▶ Your objective:
Starting at the line with "This screenshot has width=1271, height=892." and ending at the line with "The height and", print exactly the lines of the entries below. Pictures do not belong in the copy.

▶ Records for the exercise:

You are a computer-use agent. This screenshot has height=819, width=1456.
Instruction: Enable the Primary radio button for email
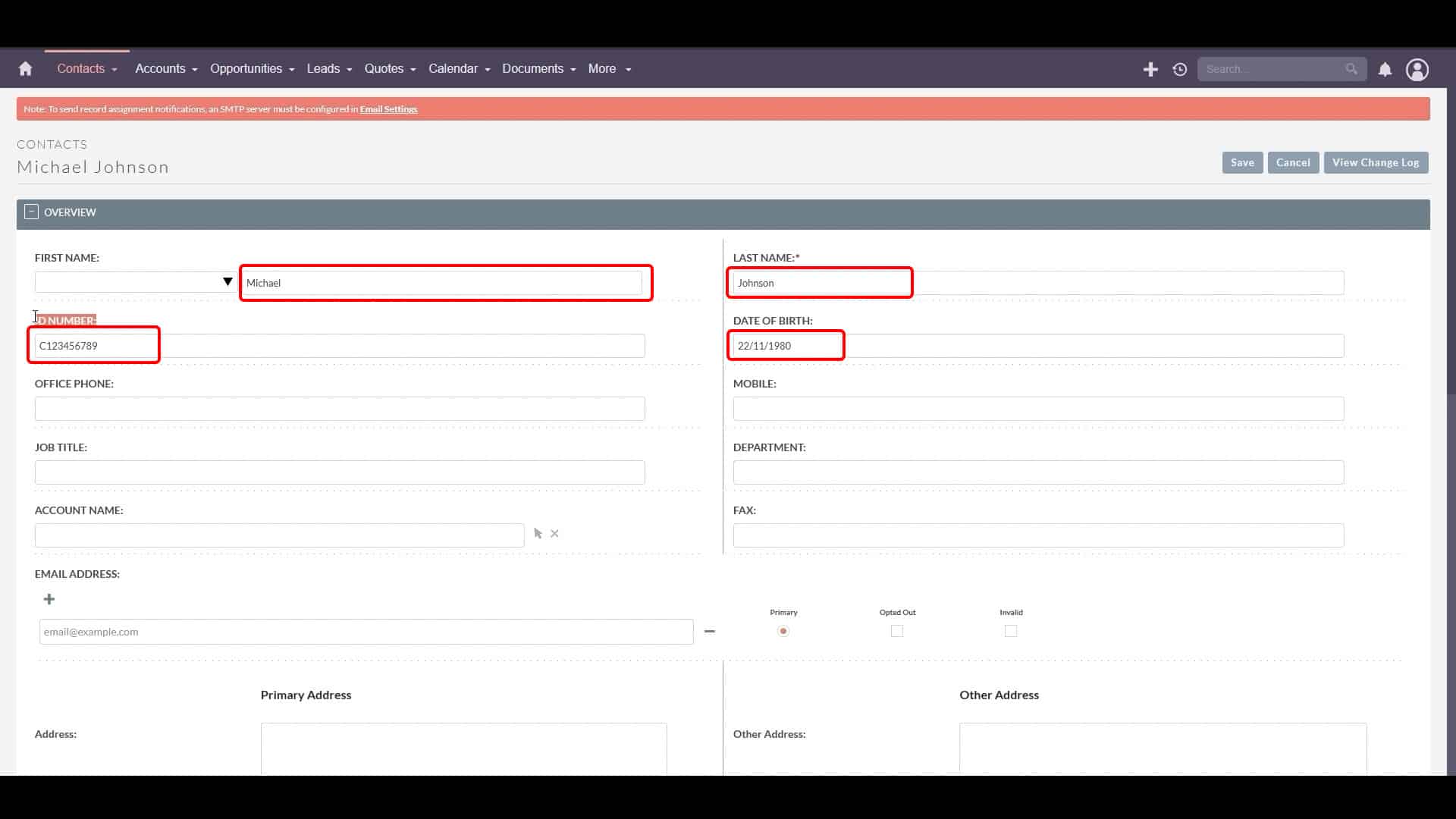point(783,630)
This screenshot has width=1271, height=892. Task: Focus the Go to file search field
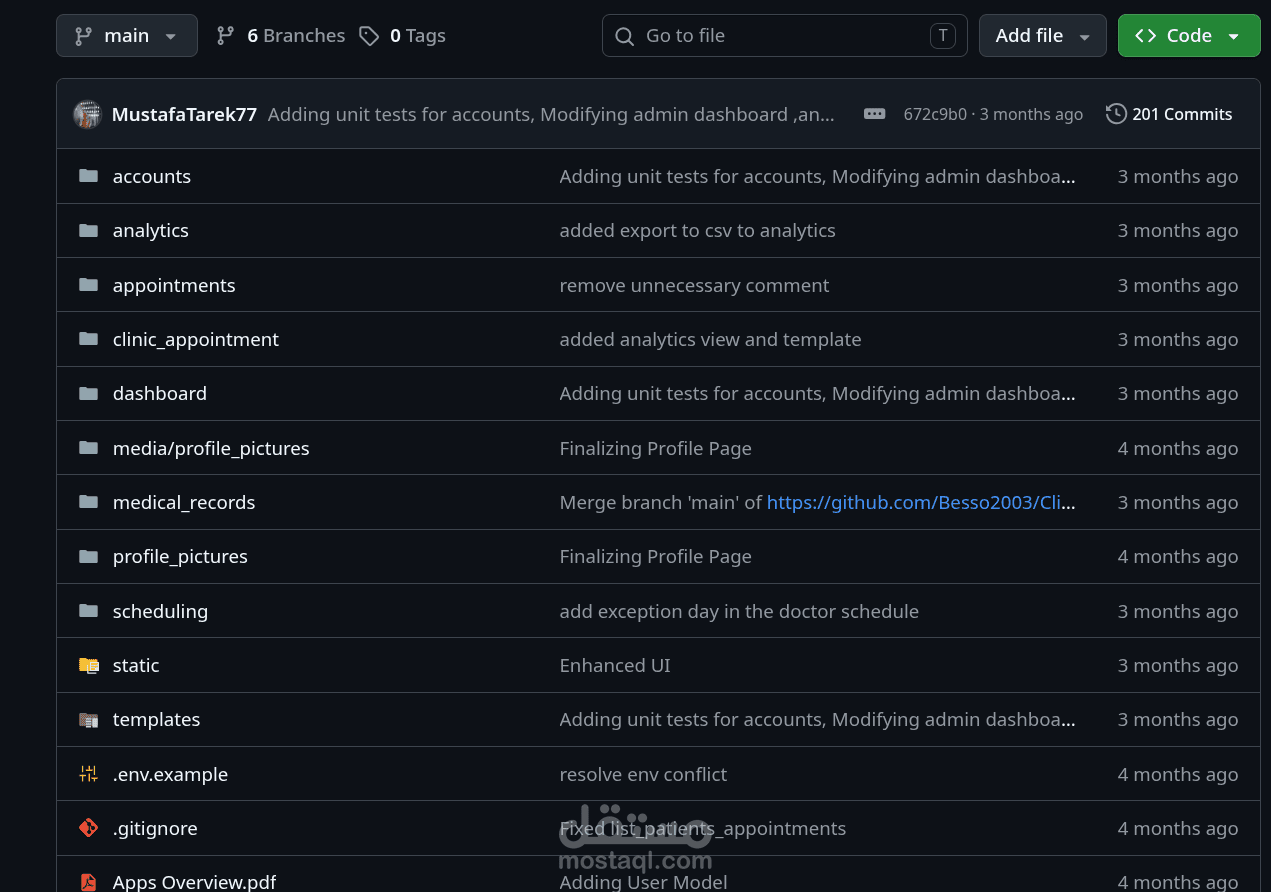click(784, 36)
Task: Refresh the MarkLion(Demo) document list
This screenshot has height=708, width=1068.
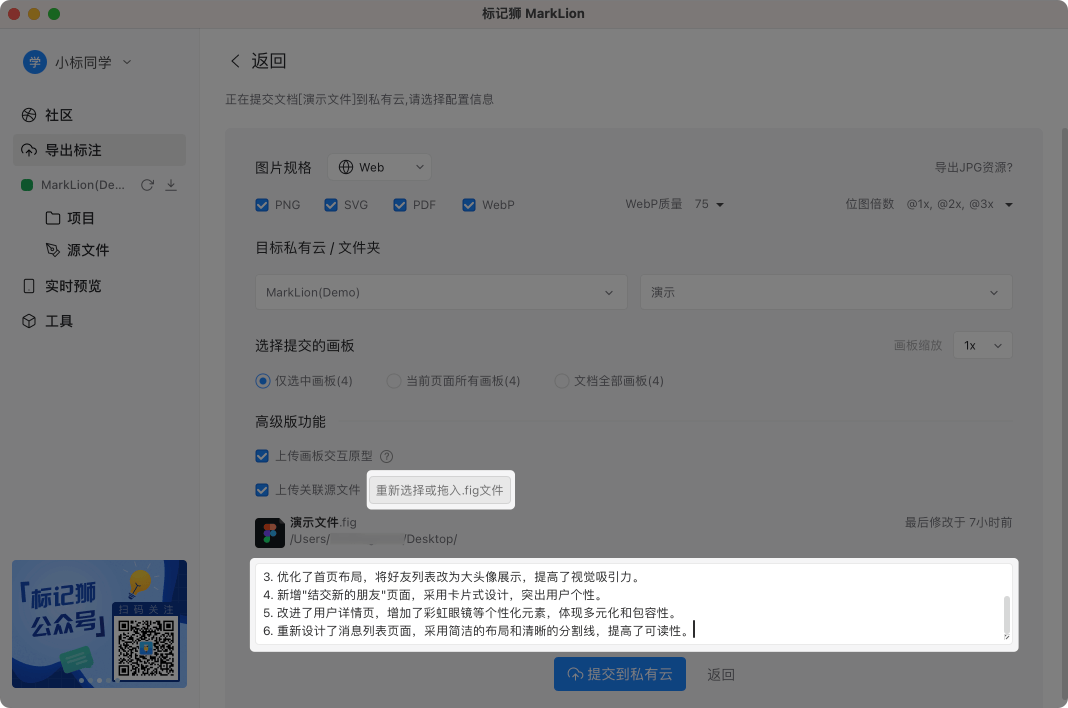Action: click(147, 185)
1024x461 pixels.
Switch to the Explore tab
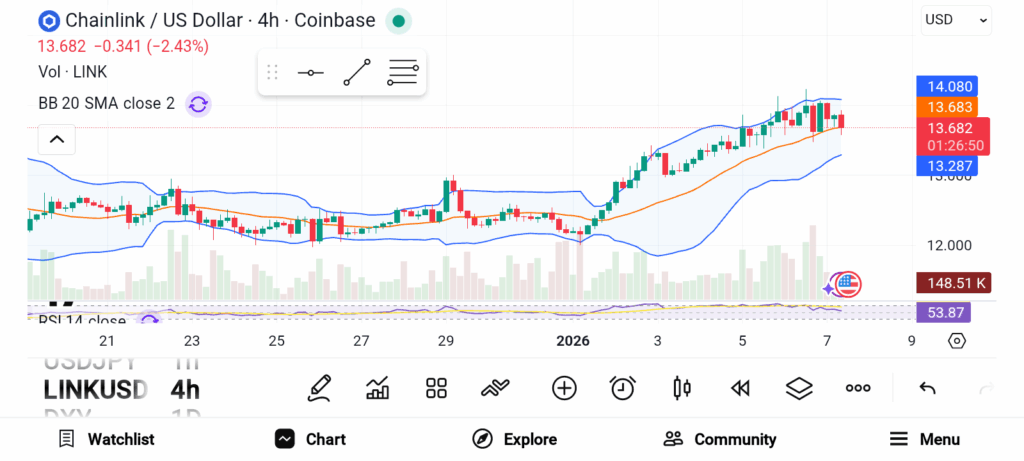coord(515,439)
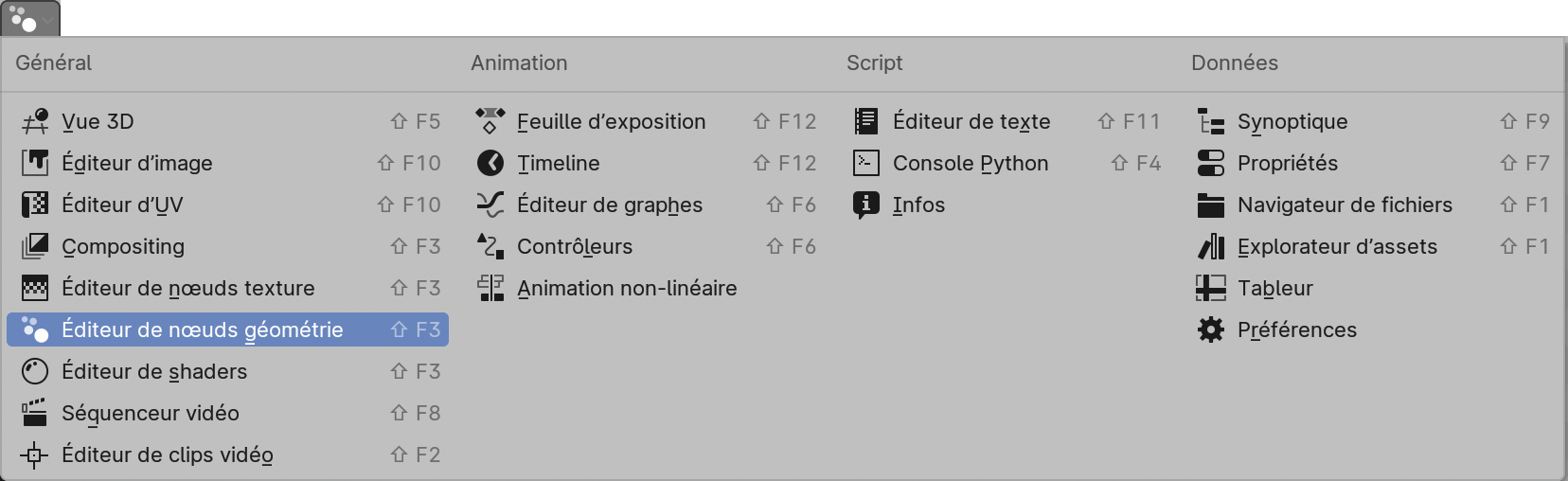Open Éditeur de nœuds texture

pyautogui.click(x=187, y=288)
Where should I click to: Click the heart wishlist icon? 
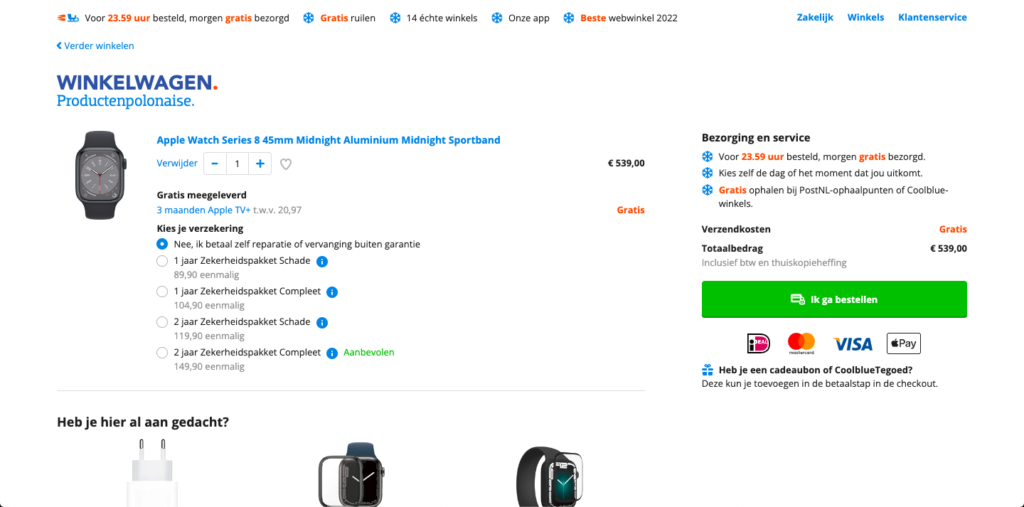pos(286,164)
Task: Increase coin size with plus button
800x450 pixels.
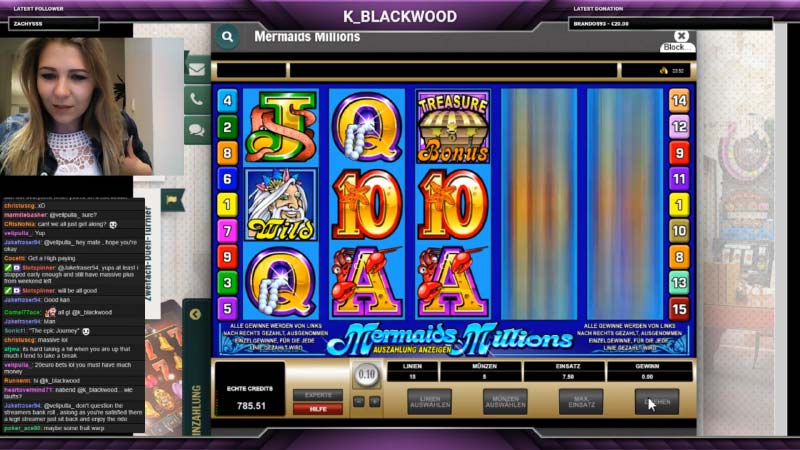Action: tap(375, 402)
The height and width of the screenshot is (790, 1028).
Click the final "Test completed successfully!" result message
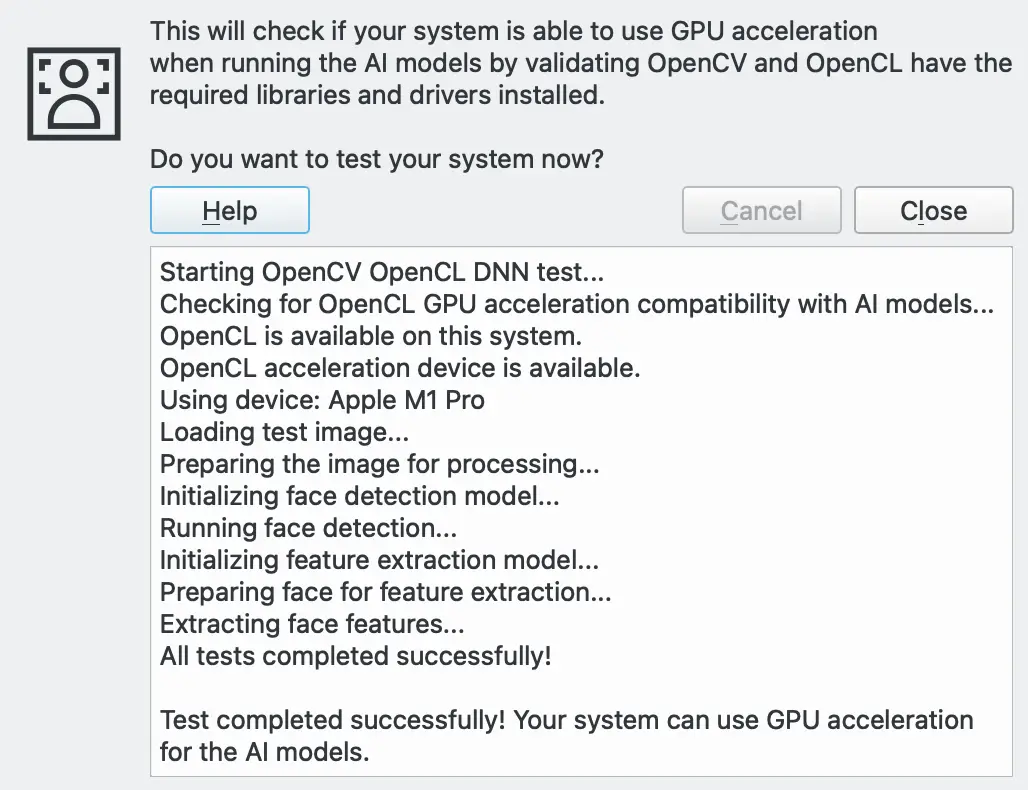[x=566, y=735]
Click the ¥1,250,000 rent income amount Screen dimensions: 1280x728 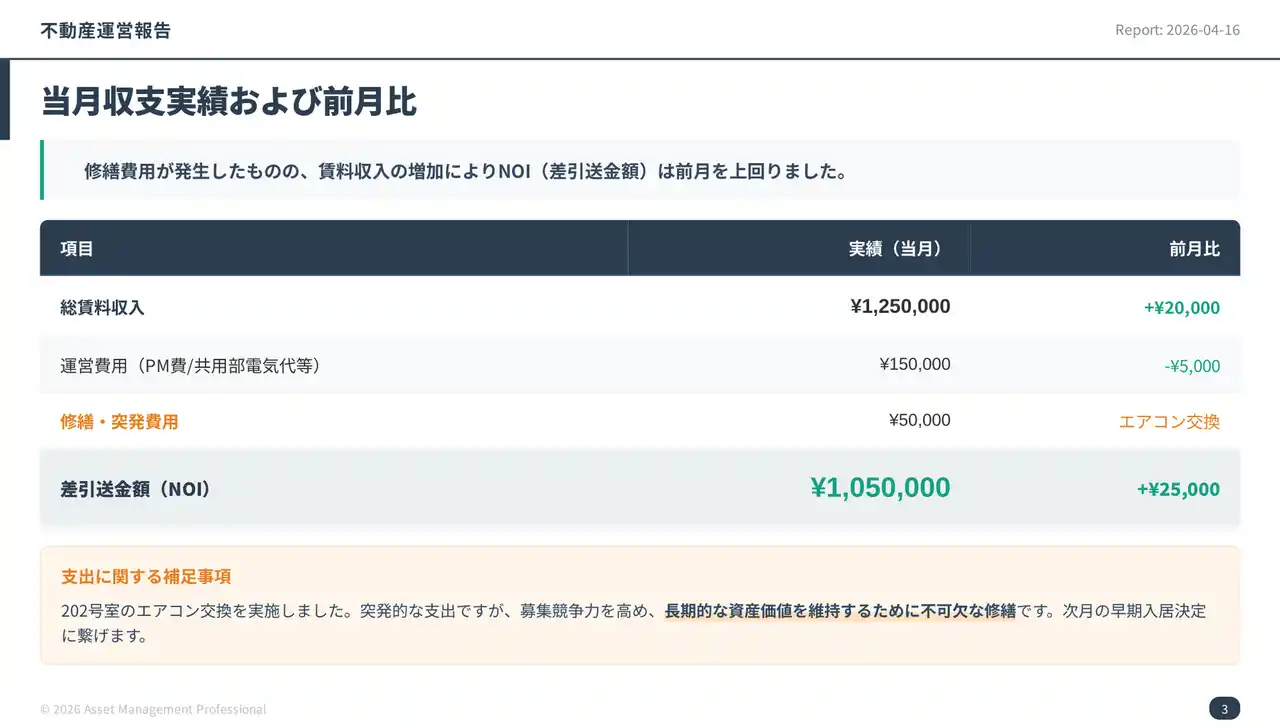pyautogui.click(x=900, y=306)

▶ Solution for this problem:
This screenshot has width=1271, height=892. Task: Focus the Go to file search field
click(784, 36)
Task: Refresh the MarkLion(Demo) document list
This screenshot has height=708, width=1068.
Action: click(147, 185)
1024x461 pixels.
Switch to the Explore tab
coord(515,439)
Open Éditeur de nœuds texture

pyautogui.click(x=187, y=288)
Where should I click to: Click the heart wishlist icon? 
pos(286,164)
Task: Increase coin size with plus button
800x450 pixels.
Action: tap(375, 402)
The height and width of the screenshot is (790, 1028).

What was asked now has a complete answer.